*** Text excerpt ***

Pronouns are emphasised throughout this work; it opens: ‘mostly they have
explained your world’. Combined with the casual ‘mostly’, this isolated line is
sinister; ‘you’ has little power. The next (isolated) line ‘they invented
colours for the vowels’, reforms Rimbaud’s ‘I’ (who will be an other anyway)
into the same mysterious collective. The vowels, unlike Rimbaud’s, are not
spread across one metrical line as if in some equivalence, but arranged as a
non-alphabetical list, the items fragmentary, repetitive.
(u) glyphs & harm. understood
simply as it
(e) simply / public spheres or
stones
(o) chemicals and stones
(i) feasts of hunger, simply as in,
stones
(a) stones (Bonney 2011: 28)

*** Information given ***

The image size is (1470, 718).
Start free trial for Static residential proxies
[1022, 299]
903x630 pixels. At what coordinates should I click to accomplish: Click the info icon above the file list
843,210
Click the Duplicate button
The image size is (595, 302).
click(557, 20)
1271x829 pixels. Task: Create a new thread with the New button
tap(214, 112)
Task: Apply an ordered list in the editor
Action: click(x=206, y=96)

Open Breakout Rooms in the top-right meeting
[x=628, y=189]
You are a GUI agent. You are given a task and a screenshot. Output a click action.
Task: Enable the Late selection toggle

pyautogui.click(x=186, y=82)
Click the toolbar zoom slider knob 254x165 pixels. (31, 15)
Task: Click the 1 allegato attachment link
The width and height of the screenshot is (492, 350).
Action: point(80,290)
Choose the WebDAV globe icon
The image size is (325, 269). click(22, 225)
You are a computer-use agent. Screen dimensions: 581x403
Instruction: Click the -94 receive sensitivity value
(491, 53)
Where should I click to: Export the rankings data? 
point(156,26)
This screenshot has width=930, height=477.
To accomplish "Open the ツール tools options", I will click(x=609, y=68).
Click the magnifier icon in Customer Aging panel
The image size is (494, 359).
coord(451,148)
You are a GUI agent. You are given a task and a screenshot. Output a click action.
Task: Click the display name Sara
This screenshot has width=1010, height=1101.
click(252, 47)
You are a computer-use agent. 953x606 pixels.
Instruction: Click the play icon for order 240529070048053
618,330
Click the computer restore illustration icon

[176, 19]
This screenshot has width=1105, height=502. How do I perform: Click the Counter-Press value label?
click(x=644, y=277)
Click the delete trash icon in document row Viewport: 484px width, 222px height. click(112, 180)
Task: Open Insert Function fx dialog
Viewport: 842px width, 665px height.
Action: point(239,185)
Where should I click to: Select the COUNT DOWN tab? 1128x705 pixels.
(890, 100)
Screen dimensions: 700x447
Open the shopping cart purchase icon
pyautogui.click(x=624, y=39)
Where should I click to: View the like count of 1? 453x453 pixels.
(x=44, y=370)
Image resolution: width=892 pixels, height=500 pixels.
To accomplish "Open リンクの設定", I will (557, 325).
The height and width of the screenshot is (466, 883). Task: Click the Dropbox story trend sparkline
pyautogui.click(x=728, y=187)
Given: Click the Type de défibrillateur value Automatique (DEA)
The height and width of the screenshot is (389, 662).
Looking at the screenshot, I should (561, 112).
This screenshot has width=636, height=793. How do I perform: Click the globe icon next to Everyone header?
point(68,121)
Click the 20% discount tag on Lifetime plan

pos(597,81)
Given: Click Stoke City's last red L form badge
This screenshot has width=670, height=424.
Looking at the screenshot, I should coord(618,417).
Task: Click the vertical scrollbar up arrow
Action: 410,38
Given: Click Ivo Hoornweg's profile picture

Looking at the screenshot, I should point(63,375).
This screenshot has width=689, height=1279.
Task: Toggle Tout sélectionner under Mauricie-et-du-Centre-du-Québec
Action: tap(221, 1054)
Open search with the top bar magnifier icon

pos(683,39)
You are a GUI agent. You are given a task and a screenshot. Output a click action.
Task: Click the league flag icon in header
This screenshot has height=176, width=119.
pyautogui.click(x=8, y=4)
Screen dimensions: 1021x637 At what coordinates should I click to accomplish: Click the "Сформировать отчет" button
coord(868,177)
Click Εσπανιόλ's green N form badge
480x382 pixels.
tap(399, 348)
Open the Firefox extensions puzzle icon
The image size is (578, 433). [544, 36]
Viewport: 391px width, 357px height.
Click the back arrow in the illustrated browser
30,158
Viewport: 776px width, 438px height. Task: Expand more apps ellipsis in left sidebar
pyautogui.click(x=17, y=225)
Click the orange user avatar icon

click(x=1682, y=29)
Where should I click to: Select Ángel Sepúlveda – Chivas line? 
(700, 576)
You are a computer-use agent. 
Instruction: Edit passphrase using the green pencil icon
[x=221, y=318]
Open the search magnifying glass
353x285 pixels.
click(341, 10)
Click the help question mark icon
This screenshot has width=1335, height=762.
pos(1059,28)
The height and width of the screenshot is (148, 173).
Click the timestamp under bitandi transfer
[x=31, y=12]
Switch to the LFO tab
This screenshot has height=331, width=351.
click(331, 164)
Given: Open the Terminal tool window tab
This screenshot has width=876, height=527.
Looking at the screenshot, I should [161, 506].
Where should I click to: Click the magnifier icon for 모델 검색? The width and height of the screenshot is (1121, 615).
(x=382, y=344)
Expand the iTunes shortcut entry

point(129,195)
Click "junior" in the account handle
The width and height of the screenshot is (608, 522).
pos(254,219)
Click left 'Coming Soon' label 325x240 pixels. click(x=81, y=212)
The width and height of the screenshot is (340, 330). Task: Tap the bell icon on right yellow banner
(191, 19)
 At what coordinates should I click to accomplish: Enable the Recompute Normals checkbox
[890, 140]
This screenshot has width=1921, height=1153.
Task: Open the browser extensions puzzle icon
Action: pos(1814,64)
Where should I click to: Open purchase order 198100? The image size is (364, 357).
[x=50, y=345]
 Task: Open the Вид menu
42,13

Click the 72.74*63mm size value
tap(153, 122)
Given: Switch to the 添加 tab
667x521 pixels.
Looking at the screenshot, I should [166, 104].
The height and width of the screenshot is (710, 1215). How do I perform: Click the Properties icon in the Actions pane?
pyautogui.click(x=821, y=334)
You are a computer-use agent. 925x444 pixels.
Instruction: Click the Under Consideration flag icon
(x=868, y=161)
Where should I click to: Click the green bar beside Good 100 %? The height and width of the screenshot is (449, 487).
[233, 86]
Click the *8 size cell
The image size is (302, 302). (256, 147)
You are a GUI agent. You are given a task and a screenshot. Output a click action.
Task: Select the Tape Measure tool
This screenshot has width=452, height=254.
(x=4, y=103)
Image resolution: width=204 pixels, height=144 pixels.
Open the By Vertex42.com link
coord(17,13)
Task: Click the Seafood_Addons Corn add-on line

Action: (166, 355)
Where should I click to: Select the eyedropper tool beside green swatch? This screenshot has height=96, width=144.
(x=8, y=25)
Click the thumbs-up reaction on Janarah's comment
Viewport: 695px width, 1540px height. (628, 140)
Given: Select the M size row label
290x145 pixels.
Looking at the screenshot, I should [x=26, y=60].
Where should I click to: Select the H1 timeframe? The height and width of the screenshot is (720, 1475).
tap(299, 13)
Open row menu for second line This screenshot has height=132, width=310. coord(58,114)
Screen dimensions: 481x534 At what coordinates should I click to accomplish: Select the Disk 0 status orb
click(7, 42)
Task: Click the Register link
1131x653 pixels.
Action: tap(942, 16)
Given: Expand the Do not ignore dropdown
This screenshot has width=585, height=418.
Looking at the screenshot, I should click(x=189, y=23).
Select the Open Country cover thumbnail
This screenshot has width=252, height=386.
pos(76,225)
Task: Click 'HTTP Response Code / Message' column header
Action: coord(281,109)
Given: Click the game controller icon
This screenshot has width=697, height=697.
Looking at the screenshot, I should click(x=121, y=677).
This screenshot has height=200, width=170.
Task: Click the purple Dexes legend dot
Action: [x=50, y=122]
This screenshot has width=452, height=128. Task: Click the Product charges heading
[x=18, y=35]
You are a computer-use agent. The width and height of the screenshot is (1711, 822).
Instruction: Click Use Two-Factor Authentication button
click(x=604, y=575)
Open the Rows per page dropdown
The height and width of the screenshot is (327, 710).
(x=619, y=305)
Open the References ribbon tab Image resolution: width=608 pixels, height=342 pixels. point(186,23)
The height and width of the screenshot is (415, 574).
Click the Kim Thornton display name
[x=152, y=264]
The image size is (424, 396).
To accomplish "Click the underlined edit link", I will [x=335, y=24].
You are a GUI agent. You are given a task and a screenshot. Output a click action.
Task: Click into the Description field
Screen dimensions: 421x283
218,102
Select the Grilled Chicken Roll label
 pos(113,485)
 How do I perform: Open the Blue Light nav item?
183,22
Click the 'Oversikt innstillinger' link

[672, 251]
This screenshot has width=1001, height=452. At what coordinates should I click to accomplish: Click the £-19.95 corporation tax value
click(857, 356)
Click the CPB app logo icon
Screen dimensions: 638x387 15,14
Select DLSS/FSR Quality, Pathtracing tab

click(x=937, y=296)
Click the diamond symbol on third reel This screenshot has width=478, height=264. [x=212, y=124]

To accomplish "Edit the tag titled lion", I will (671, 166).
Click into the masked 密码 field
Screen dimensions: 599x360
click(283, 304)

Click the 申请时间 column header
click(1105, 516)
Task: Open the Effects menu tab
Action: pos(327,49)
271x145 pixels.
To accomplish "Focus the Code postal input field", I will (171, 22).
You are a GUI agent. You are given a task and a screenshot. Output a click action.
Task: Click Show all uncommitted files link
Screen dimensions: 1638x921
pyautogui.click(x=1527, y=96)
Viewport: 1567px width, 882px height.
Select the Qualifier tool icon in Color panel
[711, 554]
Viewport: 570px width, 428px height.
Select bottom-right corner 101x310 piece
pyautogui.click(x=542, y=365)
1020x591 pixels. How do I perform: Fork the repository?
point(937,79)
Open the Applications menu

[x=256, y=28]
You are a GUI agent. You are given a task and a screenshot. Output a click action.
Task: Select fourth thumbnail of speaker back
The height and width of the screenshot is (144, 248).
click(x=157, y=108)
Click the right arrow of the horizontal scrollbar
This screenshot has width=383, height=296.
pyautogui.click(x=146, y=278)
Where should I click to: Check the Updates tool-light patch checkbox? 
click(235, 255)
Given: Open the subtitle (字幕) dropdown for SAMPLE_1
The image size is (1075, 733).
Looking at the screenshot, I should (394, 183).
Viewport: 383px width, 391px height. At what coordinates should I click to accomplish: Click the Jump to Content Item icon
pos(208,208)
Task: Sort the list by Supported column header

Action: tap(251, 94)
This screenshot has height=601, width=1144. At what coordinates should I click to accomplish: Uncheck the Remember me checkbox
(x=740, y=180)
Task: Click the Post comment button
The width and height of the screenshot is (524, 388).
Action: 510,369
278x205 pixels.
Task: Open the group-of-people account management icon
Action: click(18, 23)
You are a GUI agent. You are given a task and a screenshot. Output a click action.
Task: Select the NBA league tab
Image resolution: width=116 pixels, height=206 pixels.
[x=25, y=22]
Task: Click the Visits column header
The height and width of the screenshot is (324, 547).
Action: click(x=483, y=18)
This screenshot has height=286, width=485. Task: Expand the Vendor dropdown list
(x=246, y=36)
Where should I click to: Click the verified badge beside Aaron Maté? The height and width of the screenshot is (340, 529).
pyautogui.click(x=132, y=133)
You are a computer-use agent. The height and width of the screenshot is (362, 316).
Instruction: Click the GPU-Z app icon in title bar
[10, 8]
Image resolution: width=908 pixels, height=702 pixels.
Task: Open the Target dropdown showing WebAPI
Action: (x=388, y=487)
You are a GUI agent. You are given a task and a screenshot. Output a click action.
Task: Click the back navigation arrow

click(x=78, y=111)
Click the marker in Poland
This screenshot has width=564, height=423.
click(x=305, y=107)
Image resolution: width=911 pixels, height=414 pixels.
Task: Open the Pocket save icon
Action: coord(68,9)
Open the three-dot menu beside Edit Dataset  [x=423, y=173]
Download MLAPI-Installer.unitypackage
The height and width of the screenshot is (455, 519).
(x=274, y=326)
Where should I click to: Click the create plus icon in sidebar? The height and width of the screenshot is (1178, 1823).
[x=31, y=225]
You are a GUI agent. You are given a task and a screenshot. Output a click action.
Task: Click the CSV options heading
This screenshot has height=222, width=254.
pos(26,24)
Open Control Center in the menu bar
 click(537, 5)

***

Things to do:
**A)** Translate this sentence from the poetry commentary into French: "The vowels, unlike Rimbaud’s, are not spread across one metrical line as if in some equivalence, but arranged as a non-alphabetical list, the items fragmentary, repetitive."
**B)** Extend the poetry commentary with the next part, beginning after the quoted list of vowels.
The records bear no relation to the poetry commentary.

Answers to the problems:
**A)** Les voyelles, contrairement à celles de Rimbaud, ne sont pas réparties sur un seul vers métrique comme dans une sorte d’équivalence, mais disposées en une liste non alphabétique, aux éléments fragmentaires, répétitifs.

**B)**
Davidson could have been thinking
of the use of ‘stones’ in four of these five lines, and of ‘simply’ three
times, in this passage, when he comments: ‘The repetition in Bonney’s work,
rather than providing stability, produces instability, as a reader tries to
make connections that the poem wilfully refuses.’ (Davidson 2010: 33) ‘Give us
stones, magnificent stones,’ another poem cries, where the context is more
securely that of urban revolution, the stones the necessitous weapons of the
crowd. (Bonney 2011: 49) The ‘public spheres’ and ‘hunger’ gesture towards a
politics the lines cannot articulate; the vowels of this world are disordered. Bonney’s
desire for a form that reflects his perceived political reality (perhaps a
post-revolutionary moment after the 2010 protests and the dissipation of its
energies, and like Rimbaud of the Season)
seems realised here. Nonchalence and inconsequence battle with incoherence and
fragmentation, though there is a Rimbaudian cry for paradise:
‘so anyway’, while we were picking
berries
pretty as a kidnap / ‘our
superiors’
o paradise. here is a small door.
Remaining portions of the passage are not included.